Education des femmes
ou la voie d'une émancipation ?
En 1777, pour son concours d’éloquence, l’Académie de Besançon s’intéresse à l’éducation des femmes. Ce débat du XVIIIe siècle s’inscrit dans une volonté de favoriser le développement de la raison au sein d’un peuple à éclairer.
Pour cette raison, l’Académie se pose la question suivante : « Comment l’éducation des femmes peut-elle rendre les hommes meilleurs ? ».
Cette interrogation intéresse onze candidats qui déposent leurs argumentations. Finalement, le prix est décerné au comte de Costa, un capitaine de légion des campements du roi de Sardaigne.
Si, pour le lecteur d’aujourd’hui, la question posée incite à promouvoir l’émancipation des femmes par le savoir, les candidats de 1777 ne l’interprètent pas de la même manière.
Bon nombre d’entre eux, comme le célèbre écrivain Bernardin de Saint Pierre, ou même Manon Roland, femme éclairée au parcours exceptionnel, argumentent sur l’utilité d’une éducation des femmes au service de l’épanouissement des hommes.
Les réponses témoignent ainsi de préjugés persistants qui oscillent entre arguments naturalistes et religieux.
De telles réponses révèlent tout l’ambivalence du mouvement des Lumières.

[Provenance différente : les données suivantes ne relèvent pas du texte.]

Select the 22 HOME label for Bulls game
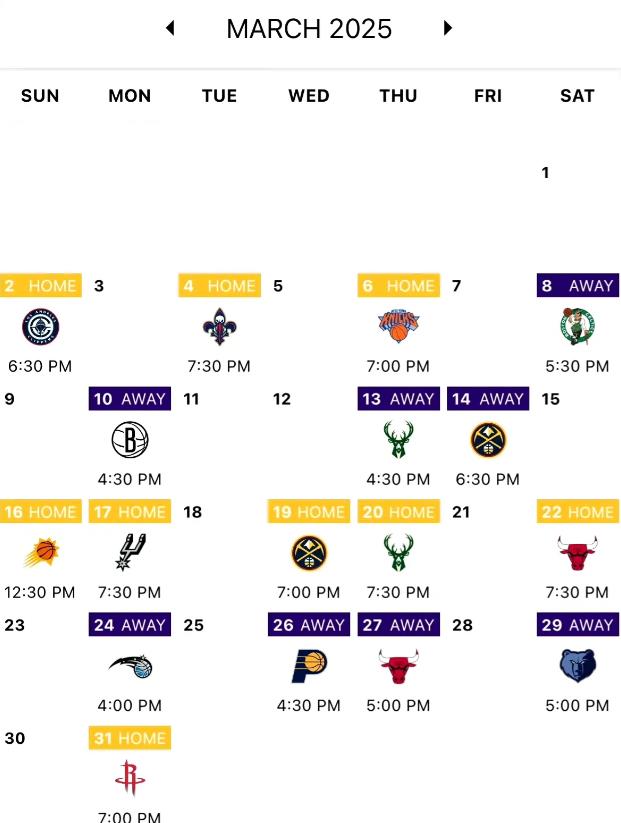 click(577, 512)
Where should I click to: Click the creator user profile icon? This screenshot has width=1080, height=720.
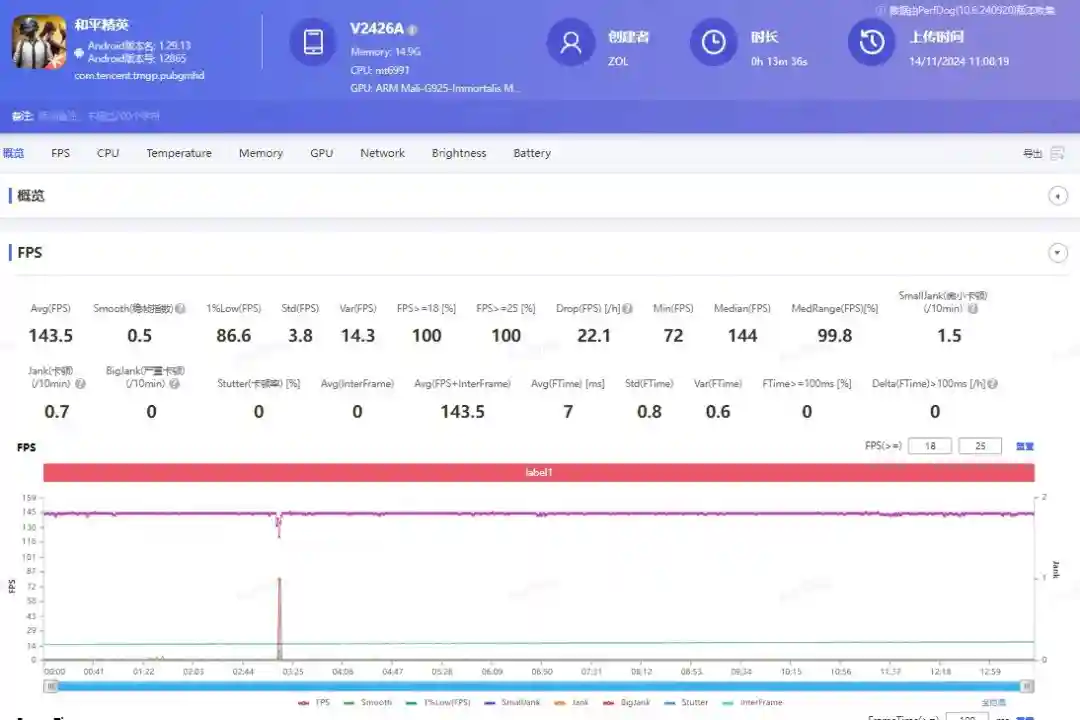point(571,42)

Pour certains, le maintien des femmes, y compris éclairées, au service des hommes ne saurait être remis en cause. D’autres, comme le philosophe Condorcet dans sa Lettre d'un bourgeois de New-Haven à un citoyen de Virginie, estiment que les femmes devraient avoir des droits similaires aux hommes. Son combat en faveur de l’égalité se prolonge durant la Révolution française, comme en témoigne son écrit Sur l’admission des femmes au droit de cité en faveur de l’octroi du droit de vote aux femmes (1790).
Par delà les débats intellectuels, une dynamique majeure caractérise le siècle des Lumières : l’alphabétisation des femmes passe de 14 à 27 %. Cette croissance s’accompagne de l’émergence de figures féminines et scientifiques de premier plan.

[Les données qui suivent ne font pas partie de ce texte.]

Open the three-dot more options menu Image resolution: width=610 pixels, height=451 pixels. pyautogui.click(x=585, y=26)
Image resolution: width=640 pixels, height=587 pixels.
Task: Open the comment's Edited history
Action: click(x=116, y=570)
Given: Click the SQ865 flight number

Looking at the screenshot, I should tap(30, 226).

La plus emblématique est sans doute Émilie Du Châtelet que l’on ne saurait réduire au rôle de compagne de Voltaire et d’amie de nombreux savants. Elle écrit plusieurs ouvrages comme les Institutions de physique en 1740, une Dissertation sur la nature et la propagation du feu en 1744, un Discours du bonheur en 1749 et traduit en 1749 Principes mathématiques de Newton. Par ses écrits, par ses engagements comme par ses comportements, Émilie Du Châtelet s’engage explicitement en faveur de l’égalité des sexes.
Parmi les candidats du concours de 1777 à Besançon, se distingue une autre figure féminine : Manon Roland, alors âgée de 23 ans, fait partie des trois femmes qui dissertent sur la question. Sa participation témoigne d’une envie de prendre part aux débats intellectuels de l’époque.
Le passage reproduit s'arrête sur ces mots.